CN1752105A - 卵黄免疫球蛋白的仿生亲和纯化方法 - Google Patents
卵黄免疫球蛋白的仿生亲和纯化方法 Download PDFInfo
- Publication number
- CN1752105A CN1752105A CN 200510030657 CN200510030657A CN1752105A CN 1752105 A CN1752105 A CN 1752105A CN 200510030657 CN200510030657 CN 200510030657 CN 200510030657 A CN200510030657 A CN 200510030657A CN 1752105 A CN1752105 A CN 1752105A
- Authority
- CN
- China
- Prior art keywords
- affinity
- yolk immunoglobulin
- amino
- bio
- sepharose
- Prior art date
- Legal status (The legal status is an assumption and is not a legal conclusion. Google has not performed a legal analysis and makes no representation as to the accuracy of the status listed.)
- Granted
Links
Landscapes
- Peptides Or Proteins (AREA)
Abstract
一种卵黄免疫球蛋白的仿生亲和纯化方法,属于生物技术领域。本发明包括以下步骤:(1)基础层析介质与三氯三氮嗪反应活化后,分别与对氨基苯甲酸、以及酪氨酸和精氨酸反应,合成仿生亲和分离材料;(2)用上述合成的亲和层析介质制备成亲和层析柱,将含卵黄免疫球蛋白的样品流过该亲和层析柱,卵黄免疫球蛋白吸附在亲和层析柱上,冲洗亲和层析柱,不吸附在亲和层析柱上的杂蛋白被除去,然后变换缓冲液条件,再冲洗亲和层析柱,将结合的卵黄免疫球蛋白洗脱下来,得到纯化的卵黄免疫球蛋白。本发明能够高效率、低成本的大规模生产高纯度的卵黄免疫球蛋白。鸡卵黄免疫IgY的一步纯化的回收率>50%,纯度>99.5%。鸭IgY和IgY(ΔFc)的一步纯化的回收率>55%,纯度>75%。
Description
技术领域
本发明涉及的是一种生物技术领域的方法,具体地说,是一种卵黄免疫球蛋白的仿生亲和纯化方法。
背景技术
鸟类、爬行类、两栖类和鱼类的卵黄中还含有IgY(蛋黄抗体或卵黄免疫球蛋白),在鸭、鹅、海龟和肺鱼的卵黄中还发现了一种短的被剪切的IgY(ΔFc)(Immunol Today,1995,16(8),392-8.)。在免疫诊断方面,由于IgY不激活补体、不结合类风湿因子、不与蛋白A、蛋白G、哺乳动物Fc受体和补体结合,与IgG几无交叉反应,故可作为免疫学实验检测工具,用于测定循环复合物、类风湿因子和补体等,减少假阳性(J Immunol Met,1992,156,79-83.)卵黄免疫球蛋白在分析、诊断、预防疾病和治疗疾病领域占有重要地位,卵黄免疫球蛋白与哺乳动物的抗体相比具有许多明显的优点,其规模化纯化技术工艺有显著的应用前景。

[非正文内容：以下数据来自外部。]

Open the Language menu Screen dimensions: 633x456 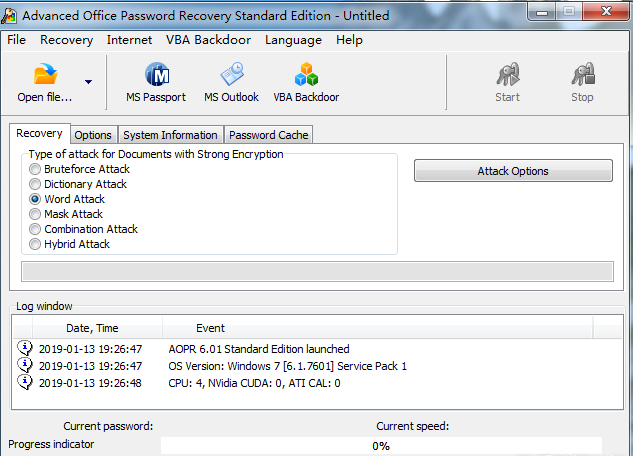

卵黄免疫球蛋白的纯化传统上一般先用水稀释法、氯仿抽提或辛酸抽提除去鸡卵黄中的脂类和脂蛋白,再经硫酸铵沉淀、硫酸葡聚糖沉淀或聚乙二醇沉淀得到的卵黄免疫球蛋白粗品,最后用层析方法,如亲硫吸附层析(含2-巯基吡啶)进一步纯化。由于工艺复杂,使IgY的纯化耗时、耗力、原料浪费、回收率低、成本高,不利于IgY的大规模生产和医药方面的应用。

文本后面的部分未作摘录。